Siapa Yang Membutuhkan RUU HIP?


Rancangan Undang-Undang Haluan Ideologi Pancasila (RUU HIP) sangat menarik menjadi kajian dan pembahasan publik. Mengingat Pancasila milik bersama seluruh bangsa Indonesia, bukan milik satu golongan tertentu. Karenanya, siapapun itu lapisan masyarakat, berhak untuk menanggapi dan memberikan sumbangsih pemikirannya terhadap RUU HIP.

Baru dua bulan kurang, sejak beredarnya file draf Naskah Akademik dan RUU HIP tertanggal 26 April 2020 melalui sosial media, telah menuai reaksi besar dari masyarakat berupa penolakan dan tanggapan serius, bahkan di bulan Juni telah banyak kegiatan-kegiatan ilmiah dan diskusi membedah RUU HIP secara online. Fenomena ini memecahkan rekor kontroversial suatu RUU dengan tanggapan yang sangat cepat dari masyarakat, hanya kurang dari dua bulan.

Mengapa RUU HIP menjadi perhatian serius bagi masyarakat? Hal ini dapat diurai berdasar isu-isu besar dan sensitif dari kandungan RUU HIP, yaitu: 1) isu motivasi dan kebutuhan atas RUU HIP, 2) isu akomodasi komunisme dalam RUU HIP, 3) isu distorsi konsep Ketuhanan, 4) menjatuhkan derajat Pancasila. Masing-masing isu tersebut akan penulis jelaskan berdasarkan Naskah Akademik dan pasal terkait.

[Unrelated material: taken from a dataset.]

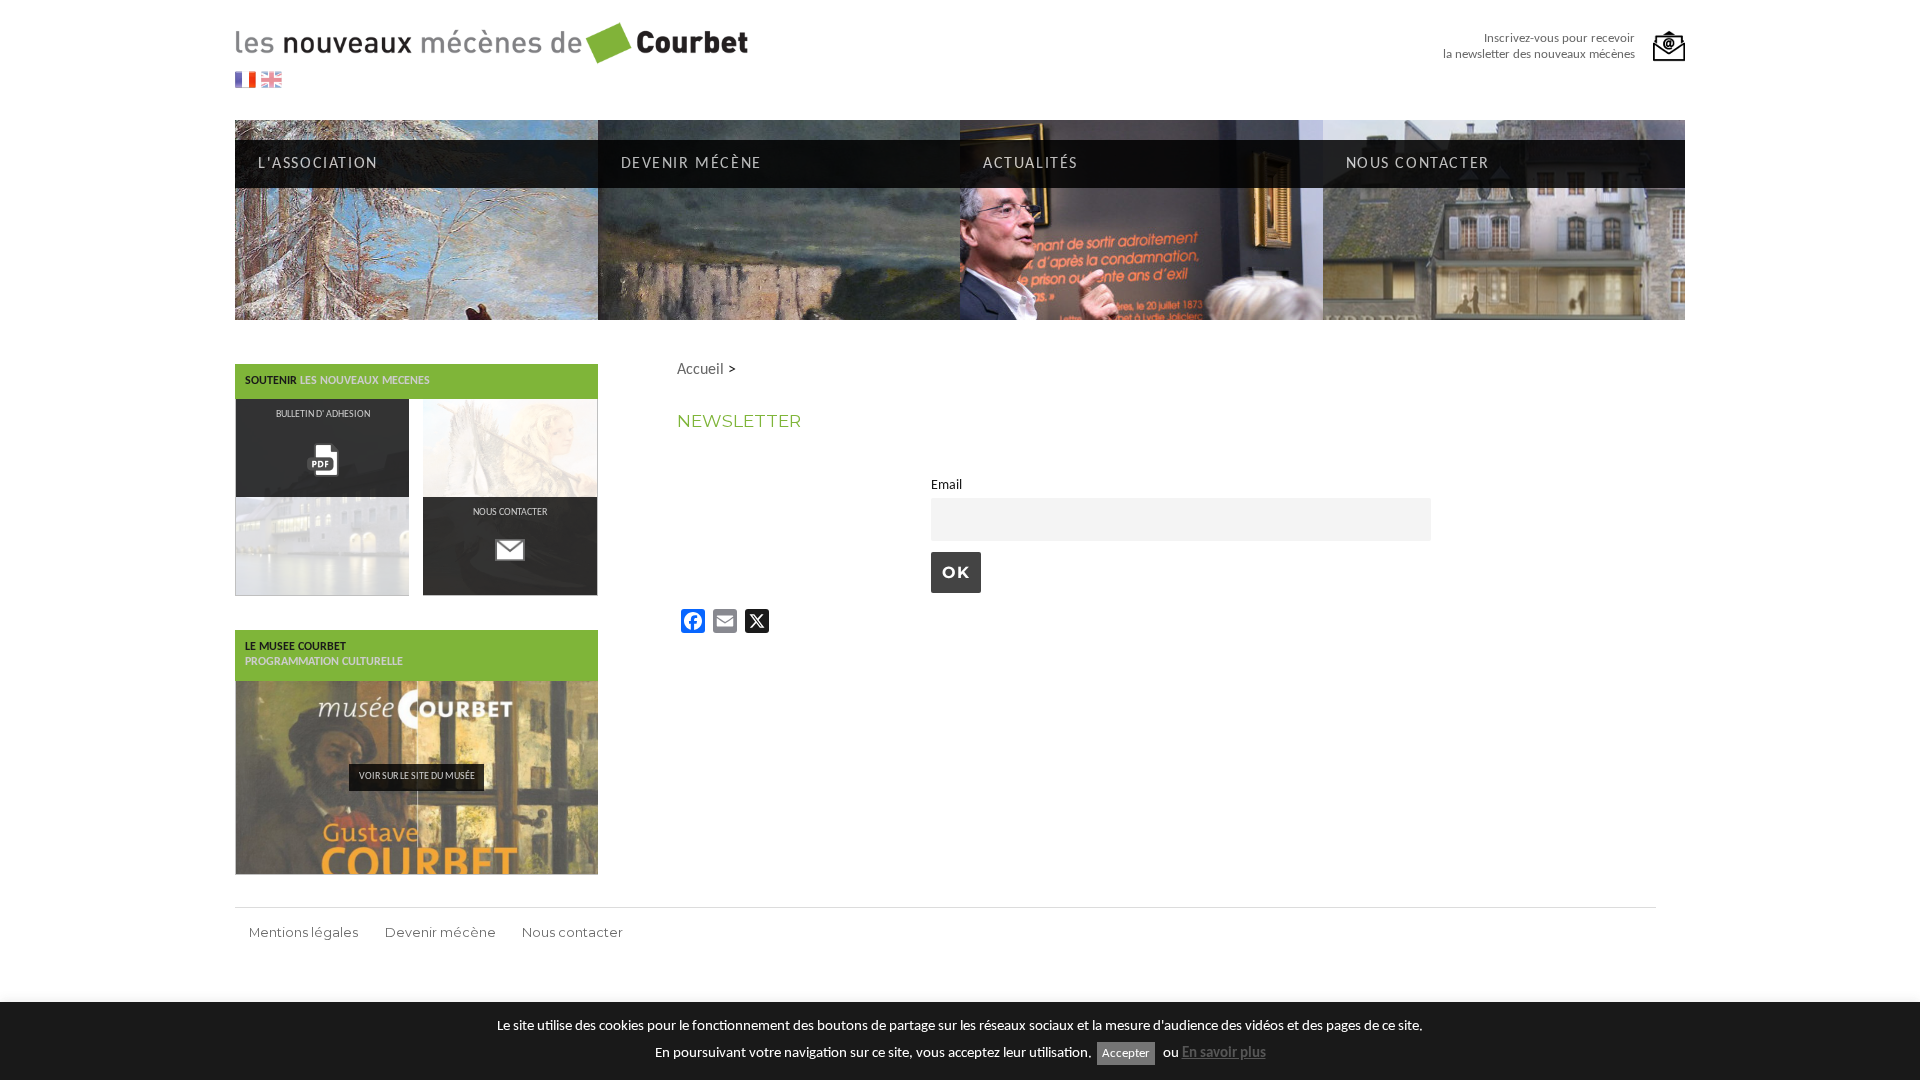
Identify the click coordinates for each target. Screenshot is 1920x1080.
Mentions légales (303, 932)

Isu Motivasi dan Kebutuhan atas RUU HIP
Dengan pertanyaan, apakah motivasi pembentukan RUU HIP? Apakah masyarakat membutuhkan RUU HIP? Jawaban ini tentunya dapat kita temukan dari Naskah Akademiknya pada halaman 58 yang dinyatakan sebagai berikut:

“Secara aktual dalam konteks kekinian, penjabaran dan implementasi Pancasila dalam kehidupan berbangsa menerima tantangan yang bersumber dari situasi global maupun situasi nasional. Penerimaan Pancasila dalam berkehidupan bernegara itu sekarang sering dipermasalahkan oleh elemen-elemen tertentu dalam masyarakat. Dengan demikian tantangan-tantangan faktual yang dihadapi dalam implementasikan ideologi Pancasila di era kekinian bisa diindetifikasi sebagai berikut: 1. menguatnya kepentingan individualisme; 2. fundamentalisme pasar; 3. radikalisme; 4. dominasi sistem hukum modern, yang menegasikan makna nasionalisme di era globalisasi. Memperhatikan hal tersebut di atas, maka diperlukan campur tangan negara untuk memelopori mengimplementasikan ideologi Pancasila sesuai tantangan zaman masa kini. Apabila negara tidak mengambil prakarsa, maka nilai-nilai Pancasila terus-menerus akan bersifat debatable, dan ditafsirkan berdasarkan kepentingan masing-masing”.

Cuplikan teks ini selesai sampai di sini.